The main task here is to guess what are the correct hypotheses of the statement to be proven... Let us assume that the random variables $X_k$ are (1) identically distributed, (2) almost surely nonnegative, (3) not necessarily independent.
Introduce the event $A=[X_1+\cdots+X_6\leqslant3]$ and the random variable $N=\sum\limits_{k=1}^6\mathbf 1_{X_k\leqslant1}$.
Then $\mathrm E(N)=6\mathrm P(X_1\leqslant1)$ and $A\subseteq[N\geqslant3]$ since $X_1+X_2+\cdots+X_6\geqslant N$ pointwise. Thus, $\mathrm P(A)\leqslant\mathrm P(N\geqslant3)\leqslant\frac13\mathrm E(N)=2\mathrm P(X_1\leqslant1)$, where $\mathrm P(N\geqslant3)\leqslant\frac13\mathrm E(N)$ is Markov inequality.
This proves the desired inequality. The same approach proves more generally that $ \mathrm P(X_1+\cdots+X_n\leqslant k)\leqslant\frac{n}{n-k}\,\mathrm P(X_1\leqslant1). $ One sees that neither independence nor finite moments are required. On the other hand, almost sure nonnegativity is crucial. To see this, assume for instance that $\mathrm P(X_k=-7)=p=1-\mathrm P(X_k=2)$ for every $k$ and that the random variables $X_k$ are independent.

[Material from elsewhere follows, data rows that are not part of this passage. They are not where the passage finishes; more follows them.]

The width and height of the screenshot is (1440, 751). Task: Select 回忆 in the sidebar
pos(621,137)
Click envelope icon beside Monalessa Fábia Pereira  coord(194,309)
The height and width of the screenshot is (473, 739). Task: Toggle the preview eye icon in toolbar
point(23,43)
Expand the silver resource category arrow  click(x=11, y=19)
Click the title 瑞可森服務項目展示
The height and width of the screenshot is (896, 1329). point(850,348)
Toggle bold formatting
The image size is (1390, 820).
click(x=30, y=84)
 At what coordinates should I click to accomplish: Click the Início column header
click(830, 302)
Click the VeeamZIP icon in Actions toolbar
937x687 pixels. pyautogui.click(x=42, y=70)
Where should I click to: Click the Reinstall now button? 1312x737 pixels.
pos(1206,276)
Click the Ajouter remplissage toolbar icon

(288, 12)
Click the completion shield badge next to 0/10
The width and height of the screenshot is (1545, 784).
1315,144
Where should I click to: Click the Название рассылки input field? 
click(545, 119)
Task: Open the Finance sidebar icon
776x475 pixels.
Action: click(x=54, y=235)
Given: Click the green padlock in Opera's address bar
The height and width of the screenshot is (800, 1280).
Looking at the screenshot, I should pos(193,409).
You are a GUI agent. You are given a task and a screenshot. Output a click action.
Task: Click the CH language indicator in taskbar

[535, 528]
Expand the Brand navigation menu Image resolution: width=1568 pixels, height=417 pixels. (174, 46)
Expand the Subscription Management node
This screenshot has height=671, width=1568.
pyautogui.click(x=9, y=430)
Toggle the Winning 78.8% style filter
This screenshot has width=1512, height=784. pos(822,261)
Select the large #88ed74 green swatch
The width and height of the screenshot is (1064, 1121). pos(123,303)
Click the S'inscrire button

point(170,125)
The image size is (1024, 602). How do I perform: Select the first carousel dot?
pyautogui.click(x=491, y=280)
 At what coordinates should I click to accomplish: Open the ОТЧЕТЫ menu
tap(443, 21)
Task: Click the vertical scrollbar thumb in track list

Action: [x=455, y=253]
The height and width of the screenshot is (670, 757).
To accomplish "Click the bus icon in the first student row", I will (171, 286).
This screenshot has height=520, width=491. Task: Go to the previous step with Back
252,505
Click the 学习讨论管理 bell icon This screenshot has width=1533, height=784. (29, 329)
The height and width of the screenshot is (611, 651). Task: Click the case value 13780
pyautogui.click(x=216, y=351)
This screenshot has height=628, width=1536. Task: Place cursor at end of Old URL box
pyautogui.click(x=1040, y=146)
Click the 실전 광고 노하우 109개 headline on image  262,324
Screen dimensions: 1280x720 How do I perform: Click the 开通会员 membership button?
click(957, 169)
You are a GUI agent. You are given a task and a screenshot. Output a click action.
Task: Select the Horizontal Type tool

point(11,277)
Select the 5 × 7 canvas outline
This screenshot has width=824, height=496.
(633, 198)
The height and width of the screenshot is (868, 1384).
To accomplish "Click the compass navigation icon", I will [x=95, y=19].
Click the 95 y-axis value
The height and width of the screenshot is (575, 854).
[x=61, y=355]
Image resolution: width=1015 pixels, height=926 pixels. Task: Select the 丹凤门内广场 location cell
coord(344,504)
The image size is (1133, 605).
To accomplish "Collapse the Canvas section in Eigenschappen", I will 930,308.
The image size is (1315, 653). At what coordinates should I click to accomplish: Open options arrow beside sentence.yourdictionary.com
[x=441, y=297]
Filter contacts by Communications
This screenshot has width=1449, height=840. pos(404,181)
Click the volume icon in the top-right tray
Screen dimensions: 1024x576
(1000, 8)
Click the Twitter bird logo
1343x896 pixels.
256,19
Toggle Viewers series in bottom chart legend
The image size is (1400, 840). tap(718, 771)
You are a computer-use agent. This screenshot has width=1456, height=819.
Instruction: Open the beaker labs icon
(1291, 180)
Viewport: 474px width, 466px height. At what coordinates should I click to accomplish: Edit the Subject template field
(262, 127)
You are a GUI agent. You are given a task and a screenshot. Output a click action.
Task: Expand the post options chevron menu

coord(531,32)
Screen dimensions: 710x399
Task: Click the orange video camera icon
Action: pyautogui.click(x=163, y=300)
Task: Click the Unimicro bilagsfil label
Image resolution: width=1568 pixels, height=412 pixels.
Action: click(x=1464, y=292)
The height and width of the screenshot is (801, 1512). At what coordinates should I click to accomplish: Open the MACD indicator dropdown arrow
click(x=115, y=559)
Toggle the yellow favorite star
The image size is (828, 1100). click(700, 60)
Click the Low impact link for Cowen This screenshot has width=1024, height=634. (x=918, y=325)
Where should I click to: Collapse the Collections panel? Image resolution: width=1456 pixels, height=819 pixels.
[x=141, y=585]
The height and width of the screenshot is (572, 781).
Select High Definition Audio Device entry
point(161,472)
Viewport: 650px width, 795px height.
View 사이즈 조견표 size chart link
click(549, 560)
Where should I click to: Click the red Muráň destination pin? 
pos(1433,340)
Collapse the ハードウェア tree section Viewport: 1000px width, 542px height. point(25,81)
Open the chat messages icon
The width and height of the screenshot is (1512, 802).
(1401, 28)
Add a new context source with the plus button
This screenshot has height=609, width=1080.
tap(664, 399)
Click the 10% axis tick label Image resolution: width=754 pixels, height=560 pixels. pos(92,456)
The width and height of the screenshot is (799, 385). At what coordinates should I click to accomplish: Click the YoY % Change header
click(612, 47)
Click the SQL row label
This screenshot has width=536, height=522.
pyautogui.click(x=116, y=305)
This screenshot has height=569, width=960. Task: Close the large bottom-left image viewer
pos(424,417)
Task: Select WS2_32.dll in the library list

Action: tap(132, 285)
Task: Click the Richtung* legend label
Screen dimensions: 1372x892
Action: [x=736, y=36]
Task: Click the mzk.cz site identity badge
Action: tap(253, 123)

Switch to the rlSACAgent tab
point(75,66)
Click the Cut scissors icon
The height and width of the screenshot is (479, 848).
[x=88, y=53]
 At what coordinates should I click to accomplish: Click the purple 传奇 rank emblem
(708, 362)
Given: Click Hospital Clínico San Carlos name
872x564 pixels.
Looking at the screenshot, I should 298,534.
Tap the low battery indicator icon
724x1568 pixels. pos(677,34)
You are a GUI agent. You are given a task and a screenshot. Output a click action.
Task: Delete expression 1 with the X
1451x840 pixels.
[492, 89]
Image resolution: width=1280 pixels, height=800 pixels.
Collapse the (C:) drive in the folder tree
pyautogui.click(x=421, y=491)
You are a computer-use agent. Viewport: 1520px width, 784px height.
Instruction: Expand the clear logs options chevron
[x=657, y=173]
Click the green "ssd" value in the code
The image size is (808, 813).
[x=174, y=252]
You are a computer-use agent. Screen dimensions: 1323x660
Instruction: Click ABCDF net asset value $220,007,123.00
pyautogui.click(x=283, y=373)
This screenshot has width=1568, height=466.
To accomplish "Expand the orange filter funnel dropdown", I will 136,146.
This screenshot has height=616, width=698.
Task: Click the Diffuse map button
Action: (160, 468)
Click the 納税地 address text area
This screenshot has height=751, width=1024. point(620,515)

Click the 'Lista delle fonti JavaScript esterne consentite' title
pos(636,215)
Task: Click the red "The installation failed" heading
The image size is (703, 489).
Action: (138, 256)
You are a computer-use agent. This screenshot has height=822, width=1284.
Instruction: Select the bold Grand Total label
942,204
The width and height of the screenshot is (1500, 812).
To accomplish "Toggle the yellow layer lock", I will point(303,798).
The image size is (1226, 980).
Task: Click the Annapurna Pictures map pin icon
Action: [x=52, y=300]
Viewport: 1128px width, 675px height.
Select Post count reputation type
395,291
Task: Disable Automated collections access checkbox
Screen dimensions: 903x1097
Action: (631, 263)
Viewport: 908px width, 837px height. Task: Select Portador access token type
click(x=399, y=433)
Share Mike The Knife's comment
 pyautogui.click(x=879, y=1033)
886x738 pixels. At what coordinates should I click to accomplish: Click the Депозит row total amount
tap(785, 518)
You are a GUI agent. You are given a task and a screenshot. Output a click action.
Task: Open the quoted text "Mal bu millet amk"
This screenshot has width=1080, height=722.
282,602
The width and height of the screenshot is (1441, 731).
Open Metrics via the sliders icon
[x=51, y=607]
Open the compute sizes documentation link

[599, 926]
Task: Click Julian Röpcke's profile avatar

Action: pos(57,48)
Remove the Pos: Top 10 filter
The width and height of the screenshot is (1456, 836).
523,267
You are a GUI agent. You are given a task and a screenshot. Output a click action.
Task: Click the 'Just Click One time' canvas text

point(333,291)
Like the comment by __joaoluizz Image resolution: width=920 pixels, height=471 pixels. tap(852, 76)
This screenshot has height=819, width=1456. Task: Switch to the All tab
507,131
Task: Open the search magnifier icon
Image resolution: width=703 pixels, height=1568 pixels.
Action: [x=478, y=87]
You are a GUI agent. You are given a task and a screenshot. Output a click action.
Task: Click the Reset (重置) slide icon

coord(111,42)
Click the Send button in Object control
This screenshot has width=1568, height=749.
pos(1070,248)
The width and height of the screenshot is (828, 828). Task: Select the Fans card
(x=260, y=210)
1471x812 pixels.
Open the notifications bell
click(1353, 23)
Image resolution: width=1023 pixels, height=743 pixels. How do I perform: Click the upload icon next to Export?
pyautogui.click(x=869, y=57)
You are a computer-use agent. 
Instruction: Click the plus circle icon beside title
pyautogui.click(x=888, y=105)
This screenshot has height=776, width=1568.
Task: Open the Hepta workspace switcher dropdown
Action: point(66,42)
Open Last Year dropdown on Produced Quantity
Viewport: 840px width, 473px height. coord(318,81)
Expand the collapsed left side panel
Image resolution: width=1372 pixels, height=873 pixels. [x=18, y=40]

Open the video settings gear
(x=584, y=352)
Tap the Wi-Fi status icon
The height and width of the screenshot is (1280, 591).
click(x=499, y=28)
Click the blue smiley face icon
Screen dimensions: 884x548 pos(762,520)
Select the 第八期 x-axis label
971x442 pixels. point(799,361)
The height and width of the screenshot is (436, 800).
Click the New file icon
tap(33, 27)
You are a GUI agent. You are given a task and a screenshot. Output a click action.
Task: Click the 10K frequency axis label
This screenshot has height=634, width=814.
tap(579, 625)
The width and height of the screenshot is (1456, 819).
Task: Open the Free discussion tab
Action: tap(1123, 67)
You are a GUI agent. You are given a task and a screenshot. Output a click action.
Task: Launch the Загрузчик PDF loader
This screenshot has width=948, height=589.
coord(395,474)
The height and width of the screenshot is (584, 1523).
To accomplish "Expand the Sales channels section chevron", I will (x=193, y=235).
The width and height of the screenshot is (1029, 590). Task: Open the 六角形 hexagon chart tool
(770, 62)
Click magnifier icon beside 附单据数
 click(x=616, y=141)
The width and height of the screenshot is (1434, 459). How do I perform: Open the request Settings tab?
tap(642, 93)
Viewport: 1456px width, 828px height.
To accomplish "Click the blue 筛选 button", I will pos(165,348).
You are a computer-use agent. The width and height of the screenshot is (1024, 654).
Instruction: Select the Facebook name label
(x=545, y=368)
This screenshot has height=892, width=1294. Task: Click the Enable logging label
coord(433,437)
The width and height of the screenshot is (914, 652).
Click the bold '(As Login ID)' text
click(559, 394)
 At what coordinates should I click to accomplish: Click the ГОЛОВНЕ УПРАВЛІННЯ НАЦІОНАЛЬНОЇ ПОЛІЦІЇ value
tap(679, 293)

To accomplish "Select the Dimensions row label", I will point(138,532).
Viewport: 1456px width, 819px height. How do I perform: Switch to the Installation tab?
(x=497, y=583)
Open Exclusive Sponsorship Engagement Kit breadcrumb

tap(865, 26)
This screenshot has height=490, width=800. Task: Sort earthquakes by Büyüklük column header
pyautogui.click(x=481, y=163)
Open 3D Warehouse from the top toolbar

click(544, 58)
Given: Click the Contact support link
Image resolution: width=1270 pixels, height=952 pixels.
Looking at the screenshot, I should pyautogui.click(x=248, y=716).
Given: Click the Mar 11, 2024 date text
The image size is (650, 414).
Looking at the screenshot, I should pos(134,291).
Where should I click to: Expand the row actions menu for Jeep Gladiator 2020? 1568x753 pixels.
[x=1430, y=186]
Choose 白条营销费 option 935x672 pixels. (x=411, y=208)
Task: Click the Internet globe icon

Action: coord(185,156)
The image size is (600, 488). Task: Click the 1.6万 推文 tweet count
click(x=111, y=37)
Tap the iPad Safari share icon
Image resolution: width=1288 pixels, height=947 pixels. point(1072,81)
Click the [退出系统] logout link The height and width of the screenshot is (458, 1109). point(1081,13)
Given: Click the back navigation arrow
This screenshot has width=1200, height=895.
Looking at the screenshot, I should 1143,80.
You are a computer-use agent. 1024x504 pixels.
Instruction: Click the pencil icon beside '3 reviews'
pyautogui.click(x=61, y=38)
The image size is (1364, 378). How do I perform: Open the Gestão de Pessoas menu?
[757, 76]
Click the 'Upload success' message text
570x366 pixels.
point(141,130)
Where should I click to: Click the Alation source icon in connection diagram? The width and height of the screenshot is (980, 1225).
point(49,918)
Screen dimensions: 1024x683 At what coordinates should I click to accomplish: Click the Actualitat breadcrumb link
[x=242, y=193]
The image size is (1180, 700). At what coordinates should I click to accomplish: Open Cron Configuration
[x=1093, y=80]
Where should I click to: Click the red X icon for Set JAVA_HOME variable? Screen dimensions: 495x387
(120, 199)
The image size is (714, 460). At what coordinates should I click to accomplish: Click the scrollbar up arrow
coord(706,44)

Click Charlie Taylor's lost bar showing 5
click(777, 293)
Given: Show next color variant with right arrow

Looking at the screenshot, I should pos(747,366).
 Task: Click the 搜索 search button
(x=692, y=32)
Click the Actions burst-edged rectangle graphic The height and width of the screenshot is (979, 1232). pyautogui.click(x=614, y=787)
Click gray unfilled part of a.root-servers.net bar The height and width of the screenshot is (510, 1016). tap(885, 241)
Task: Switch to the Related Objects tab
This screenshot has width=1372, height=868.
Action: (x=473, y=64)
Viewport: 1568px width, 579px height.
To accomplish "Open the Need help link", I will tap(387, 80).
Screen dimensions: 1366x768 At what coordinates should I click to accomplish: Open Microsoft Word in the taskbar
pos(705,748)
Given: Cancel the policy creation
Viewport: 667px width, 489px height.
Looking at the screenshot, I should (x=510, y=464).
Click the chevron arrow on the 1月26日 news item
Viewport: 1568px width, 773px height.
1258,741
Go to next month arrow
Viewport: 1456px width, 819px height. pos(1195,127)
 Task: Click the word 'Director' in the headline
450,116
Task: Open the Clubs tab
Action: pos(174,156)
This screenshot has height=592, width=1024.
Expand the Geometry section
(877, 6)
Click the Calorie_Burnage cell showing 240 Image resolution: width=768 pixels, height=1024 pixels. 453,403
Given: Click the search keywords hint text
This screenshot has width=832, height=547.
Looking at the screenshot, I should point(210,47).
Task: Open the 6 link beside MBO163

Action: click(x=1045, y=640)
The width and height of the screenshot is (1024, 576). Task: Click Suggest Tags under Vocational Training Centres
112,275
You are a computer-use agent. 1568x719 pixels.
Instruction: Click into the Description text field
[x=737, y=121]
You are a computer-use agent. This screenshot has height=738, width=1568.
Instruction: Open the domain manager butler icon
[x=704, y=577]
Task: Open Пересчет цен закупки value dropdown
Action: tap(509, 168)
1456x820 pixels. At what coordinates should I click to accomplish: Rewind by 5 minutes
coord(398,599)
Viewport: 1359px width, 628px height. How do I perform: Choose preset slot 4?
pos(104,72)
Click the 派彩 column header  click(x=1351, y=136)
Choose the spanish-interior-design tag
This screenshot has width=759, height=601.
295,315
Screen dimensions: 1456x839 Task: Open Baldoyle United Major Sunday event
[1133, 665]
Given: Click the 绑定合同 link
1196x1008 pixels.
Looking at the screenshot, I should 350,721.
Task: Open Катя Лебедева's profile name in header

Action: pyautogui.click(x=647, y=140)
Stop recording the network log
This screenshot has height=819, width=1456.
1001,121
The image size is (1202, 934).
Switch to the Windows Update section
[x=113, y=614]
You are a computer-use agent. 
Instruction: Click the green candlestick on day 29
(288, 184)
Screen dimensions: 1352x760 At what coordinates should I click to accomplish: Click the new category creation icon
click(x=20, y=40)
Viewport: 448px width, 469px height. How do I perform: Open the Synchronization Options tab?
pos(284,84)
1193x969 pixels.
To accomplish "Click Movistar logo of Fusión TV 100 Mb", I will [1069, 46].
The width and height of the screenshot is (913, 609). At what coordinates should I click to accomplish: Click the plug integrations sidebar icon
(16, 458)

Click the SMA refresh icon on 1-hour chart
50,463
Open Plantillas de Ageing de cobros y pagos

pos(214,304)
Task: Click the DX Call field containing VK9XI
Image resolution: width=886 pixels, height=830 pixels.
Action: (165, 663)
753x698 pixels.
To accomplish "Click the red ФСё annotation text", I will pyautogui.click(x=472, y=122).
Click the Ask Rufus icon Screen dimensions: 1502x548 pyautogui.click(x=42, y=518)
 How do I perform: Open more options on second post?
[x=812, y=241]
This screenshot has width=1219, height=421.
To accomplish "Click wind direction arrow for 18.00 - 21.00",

Then $[N\geqslant1]\subseteq A$ hence $\mathrm P(A)\geqslant1-\mathrm P(N=0)$. Furthermore, $\mathrm P(X_1\leqslant1)=p$ and $\mathrm P(N=0)=(1-p)^6=1-6p+o(p)$ when $p\to0^+$, hence $\mathrm P(A)\geqslant1-(1-p)^6=6p+o(p)\gt3p=3\mathrm P(X_1\leqslant1)$ for every $p$ small enough.